# Objectif de l'exercice
Pouvez-vous reproduire mot pour mot, dans le texte sur les mouvements sociaux au Brésil, le passage qui va de « Cet article traite » jusqu'à « nouveaux mouvements sociaux. » ?

# Passage cité
Depuis 2012, le Brésil connaît un des moments politiques les plus enthousiasmants et les plus stimulants de son histoire récente. Mais cela n’est dû ni à la victoire d’un parti ou d’un homme politique aux élections, ni à une nouvelle série de lois accordant plus ou moins de droits aux citoyens, ni à la mise en place d’un nouveau régime politique ou économique. La vraie politique a désormais lieu hors des institutions, sans dirigeants, et ne s’intéresse guère aux négociations vides généralement conduites par les représentants supposés du peuple. Ce nouveau type de politique injecte de manière radicale un mode de participation informelle dans la sphère publique.
Partout dans le monde, les mécontents se rassemblent autour de revendications communes et créent de nouvelles formes de résistance et de mobilisation, malgré les manœuvres de l’état et des élites pour les en décourager. Il est vrai que les innovations démocratiques comme les procédés participatifs testés dans le pays pendant les deux dernières décennies n’ont pas permis de l’emporter face aux forces politiques et économiques dominantes. Mais la population a de moins en moins peur d’exprimer sa colère face aux conditions sociales dans le pays, et prend de plus en plus conscience de la violence perpétrée par l’état, ainsi que des contradictions du capitalisme. En juin 2013, les images de millions de personnes descendues dans les rues de plus de 350 villes du pays surprirent nombre d’observateurs partout dans le monde, car elles confirmaient que le Brésil faisait bien partie du groupe de pays qui connaissait depuis 2011 des mouvements sociaux de grande envergure. Ces événements étaient pourtant prévisibles, dans un pays où la concentration des richesses et les inégalités sociales sont parmi les plus élevées au monde, et où les services publics sont en très mauvais état. La Coupe du Monde était donc l’occasion idéale pour mettre le feu aux poudres sur le plan politique.
Cet article traite des conflits socio-politiques actuels au Brésil, qui s’expriment par des émeutes de rue, des grèves, une polarisation de la politique, et des tentatives de répression et de dialogue à différents niveaux de l’état. Il analyse les difficultés et les limites que rencontrent les institutions libérales et démocratiques traditionnelles, dirigées par les intérêts économiques dominants, à établir une relation de confiance avec ces nouveaux mouvements sociaux.

# Lignes de données

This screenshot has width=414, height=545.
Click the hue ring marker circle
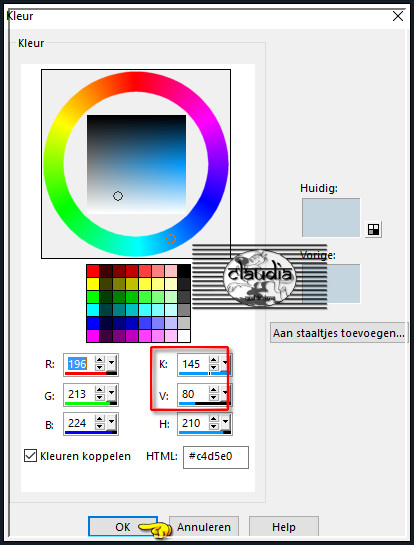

# Résultat de l'exercice
Cet article traite des conflits socio-politiques actuels au Brésil, qui s’expriment par des émeutes de rue, des grèves, une polarisation de la politique, et des tentatives de répression et de dialogue à différents niveaux de l’état. Il analyse les difficultés et les limites que rencontrent les institutions libérales et démocratiques traditionnelles, dirigées par les intérêts économiques dominants, à établir une relation de confiance avec ces nouveaux mouvements sociaux.